Which I never understood for the life of me... but since I learned all my scales and chords based on that being the case, I have no desire to relearn that. 

That said, if I'm adding another string to the guitar on the bottom, it's gonna be a fourth interval.


----------



## MF_Kitten (Mar 22, 2011)

i always thought adding a low E made much more sense:
EBEADGBE

it makes the most sense when used in practice to me, when compared to low f# or low G tunings.


----------



## Kali Yuga (Mar 22, 2011)

I can't stand drop tunings.


----------



## Winspear (Mar 22, 2011)

Looking at GBEADGBE does seem to make more sense, yes. But you need to realise that a tuning has nothing to do with how nice the letters look.
Going by this logic, a 6 string would make more sense tuned to DGDGBE, just so a couple more strings 'match up'.


----------



## Tranquilliser (Mar 22, 2011)

I don't get why everyone thinks that G is the logical tuning.
Take an E down 2.5 steps, B
Take B down 2.5 steps, F#
The tuning might *appear* to follow the higher strings' tuning, but it doesn't. :l


----------



## LamaSabachthani (Mar 22, 2011)

Tranquilliser said:


> I don't get why everyone thinks that G is the logical tuning.
> Take an E down 2.5 steps, B
> Take B down 2.5 steps, F#
> The tuning might *appear* to follow the higher strings' tuning, but it doesn't. :l



I think it's probably based on the assumption that the idea is to reproduce everything an octave or several octaves lower when it isn't necessarily to do that (to most players). The idea is just to open up a lower range of notes, and for many people wanting to play very low pitched 5th chords, the f# makes sense. It's also probably the easiest in terms of not having to relearn or second-step your scalar shapes.


----------



## rythmic_pulses (Mar 22, 2011)

Kali Yuga said:


> It doesn't make sense to me to tune to G since a guitar is normally tuned in 4ths, but do whatever works for you. I'm not sure too many people use powerchords on the lower string though. It's too much!


 

It works but it can get muddy if too much gain is used or if you have a less than capable amp but yeah the stretch is a little bit big depending on what make you have or what string size haha!


----------



## MF_Kitten (Mar 22, 2011)

yeah, the idea is to increase the range, while keeping a constant interval, so it's easy to adjust to it, etc.


----------



## Explorer (Mar 22, 2011)

It's interesting to read all the different perspectives.
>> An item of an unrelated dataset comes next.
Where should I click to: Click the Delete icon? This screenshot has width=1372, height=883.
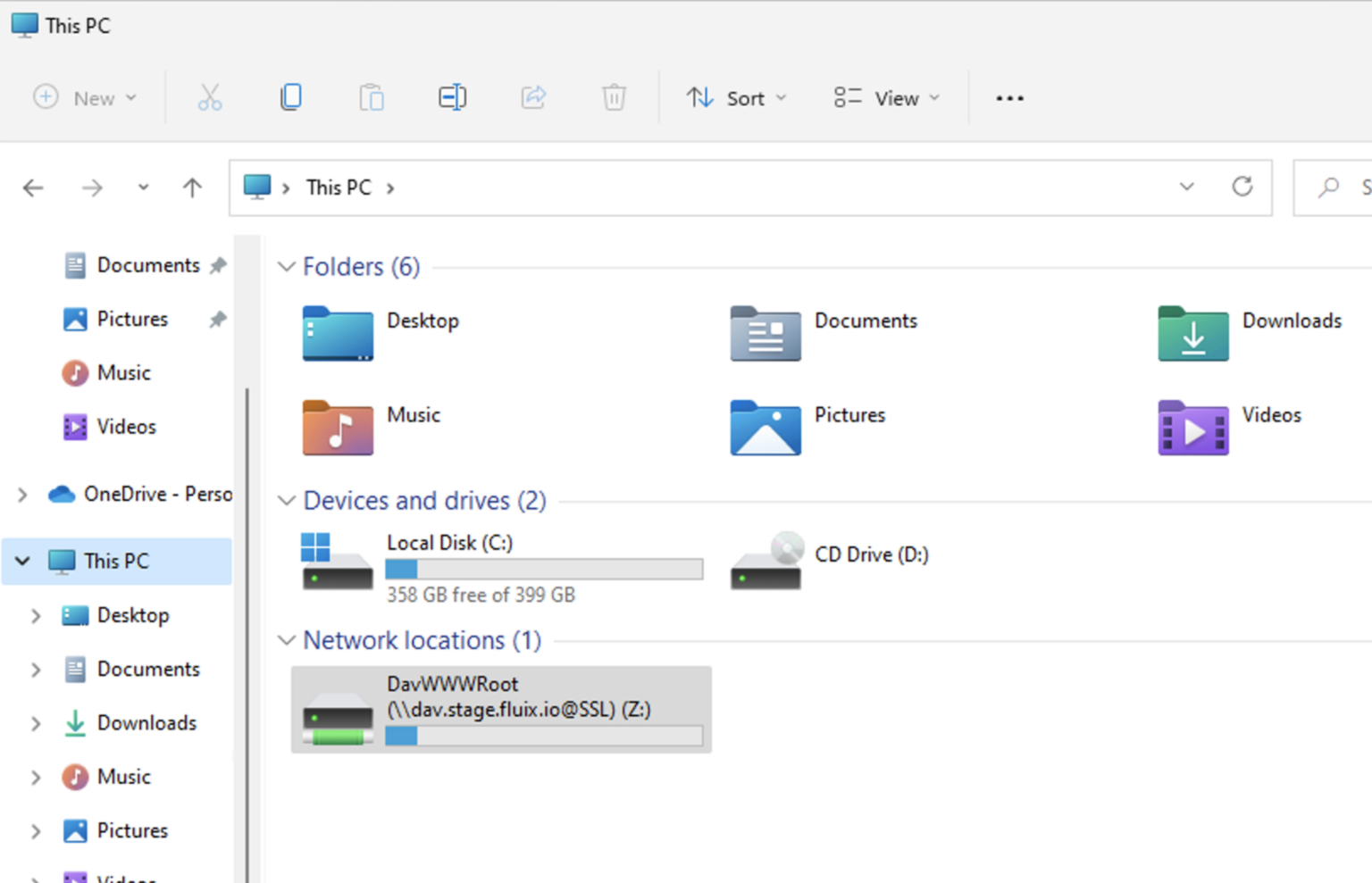(614, 97)
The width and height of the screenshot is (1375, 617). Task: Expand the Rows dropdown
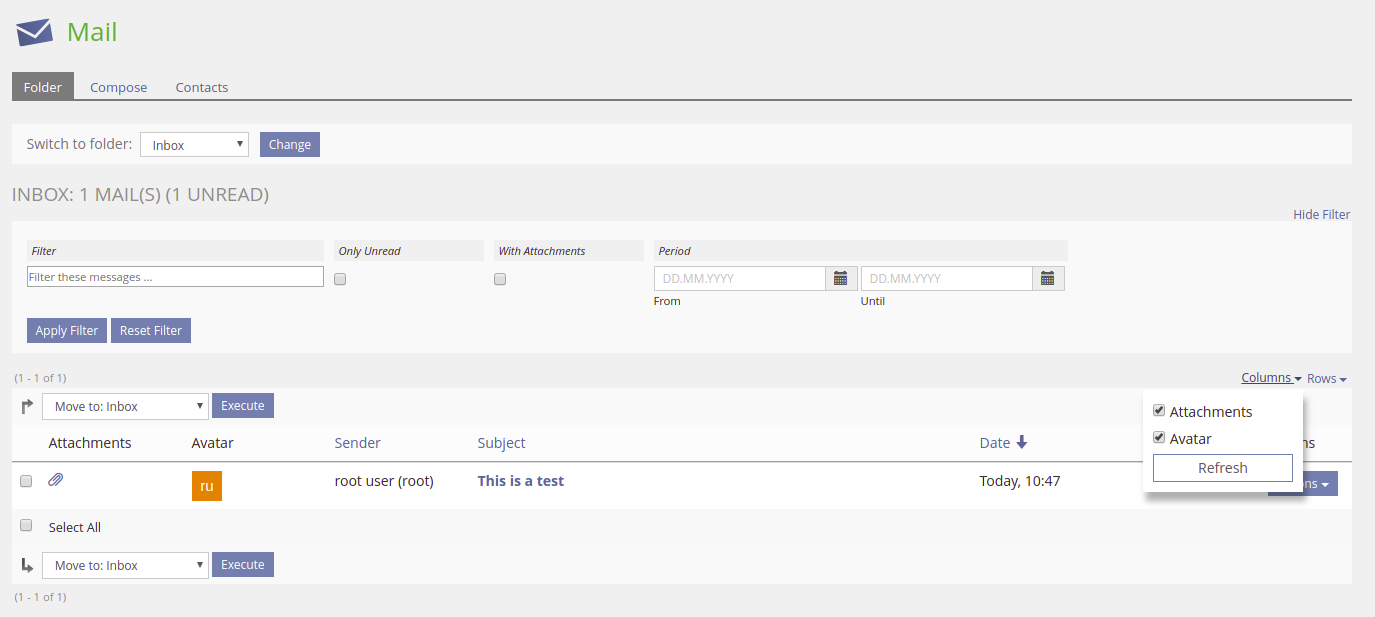click(1326, 379)
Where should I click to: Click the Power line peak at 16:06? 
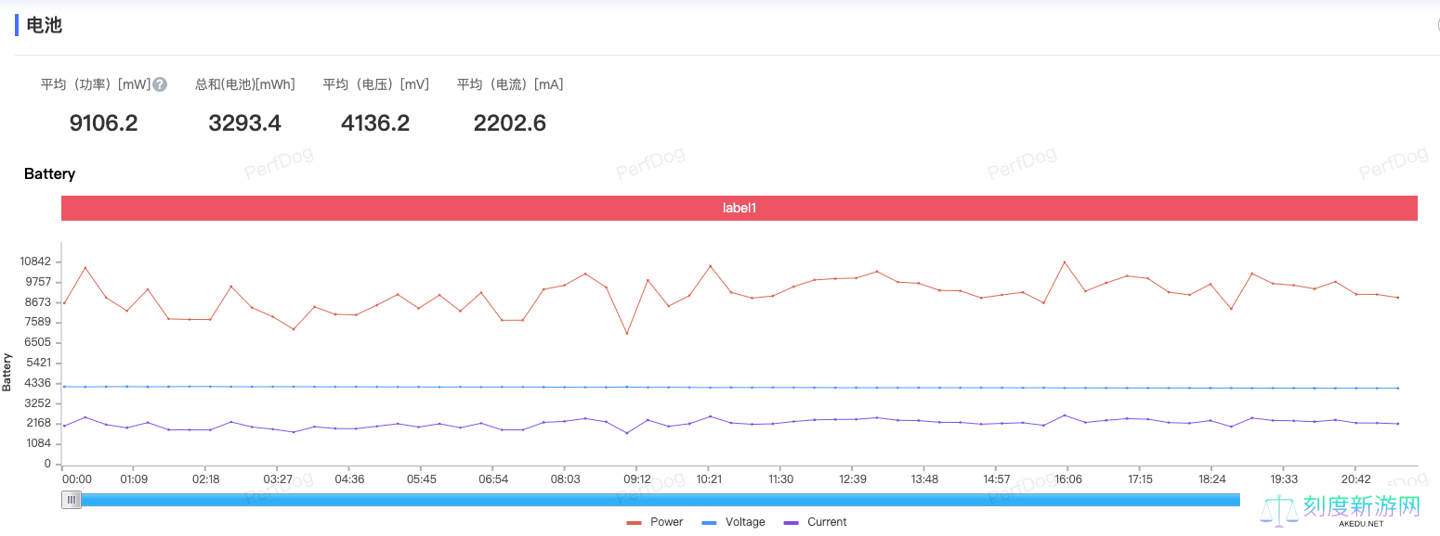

Standard tuning for six-string guitar came about in order to provide a compromise, allowing easy access to a wide variety of chords and key centers. Sure, some folks use various open tunings, but standard tuning allows quite a bit of classical guitar music. (Personally, I don't find standard tuning to be a bad habit as asserted. Propose a different tuning which matches the same criteria, of easy access to various chords/key centers, and I'll be willing to consider the argument. How much simpler could a barre chord be? I'm ready to learn!)

Some people prefer to extend the pattern play of standard tuning, leading to the fourth intervals at the bottom. Some prefer to pley chords more in the style of open tunings, so they just replicate the lowest notes of standard tuning. That's valid as well. Not everyone needs to do scale lines. 

----

Anyway, the first post's already been answered. All the arguments about what tunings are inherently better... why waste time? 

Or, better yet, heed the words of Musashi: "There are many philosophies. The only thing which makes matters is surviving the battlefield." 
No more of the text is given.